Work instruction: Continue the first-person account of school bullying and the stories written about a girl named Tiffany, starting right after its last sentence.
-- Selected text follows --
Imagine that life.  Imagine feeling so starved for that one sympathetic heart, that you would call your tormentors friends, that you would laugh with them as they mocked you, that you would walk the halls of a school feigning collusion with your classmates – the perpetrators of your misery – all the while dying inside; because the people who tormented you didn’t even have the right story.  But oh, they told stories.  They wrote them down.  They read them to me over the phone.  When that didn’t cause enough pain, they read them to whoever would answer the phone at my house.  They spread them.  They shared them in classes in front of everyone.  They laughed.  They writhed with pleasure in my pain.  I remember them.  I remember the worst of them… the stories about a girl named Tiffany.

I don’t know which was worse – that they wrote filthy rancid sexually charged stories about my fixation with a girl named Tiffany, or that they didn’t even write them about the correct girl named Tiffany.  But I remember the stories, and I remember the readings.  And I remember the revulsion on the face of the wrong Tiffany, the unfortunate pawn in a terrible game, and on the faces of her friends.  I remember the laughter as the football playing double bassist read the stories aloud for Tiffany and an entire room full of musicians – the one group of people among whom I thought I might be safe.  I remember the pain as if the quill still protruded from my back.
-- Selected text concluded --
-- Extracted material follows --
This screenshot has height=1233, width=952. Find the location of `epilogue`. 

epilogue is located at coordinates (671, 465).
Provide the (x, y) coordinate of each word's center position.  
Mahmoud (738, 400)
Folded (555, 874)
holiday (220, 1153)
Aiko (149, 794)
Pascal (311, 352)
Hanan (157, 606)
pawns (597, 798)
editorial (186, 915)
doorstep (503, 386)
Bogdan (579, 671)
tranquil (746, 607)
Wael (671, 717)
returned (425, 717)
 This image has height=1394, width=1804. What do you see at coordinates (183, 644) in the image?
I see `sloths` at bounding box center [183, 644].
-- Extracted material concluded --
Expected answer:
I hope it felt good.  I hope you all [names removed] enjoyed the laugh.  I hope the phone calls, and the locker inserts, and the handouts were all worth it.  You succeeded in making an already broken and miserable person hate her existence even more.  You made me want to die.  Oh, and my “loving” family… thank you for all the support.  Thank you for putting the blame for it all where it really belonged… on me.  After all, wasn’t it my idea to be born in the wrong damn body?  And wasn’t it my responsibility to keep such an embarrassing truth from being known?  And wasn’t it my idea to take all the cobbled and disjointed justifications for the lie I was living, and turn them into weapons for my own humiliation?

You know the worst part?  None of you even got the story right.  You took I lie I told to cover a lie (a lie that was supposed to protect me from the shame of being a freak), and turned it into a work of pornographic art.  Here’s the truth.  I was Tiffany.  The girl on whom I fixated was the person who was trapped inside me.  I called her Tiffany – I called myself Tiffany, because I remembered once being told that it was the name my dad wanted for me.  I guess I thought… I hoped that if I took the name my dad wanted for me, maybe he wouldn’t hate who I was quite so much.  I called myself Tiffany.  I wrote my name in my notebooks, so that I could see it, so that it would be more real.  I used the hope that seeing my name inspired to convince myself not to use the bullet that I carried with me.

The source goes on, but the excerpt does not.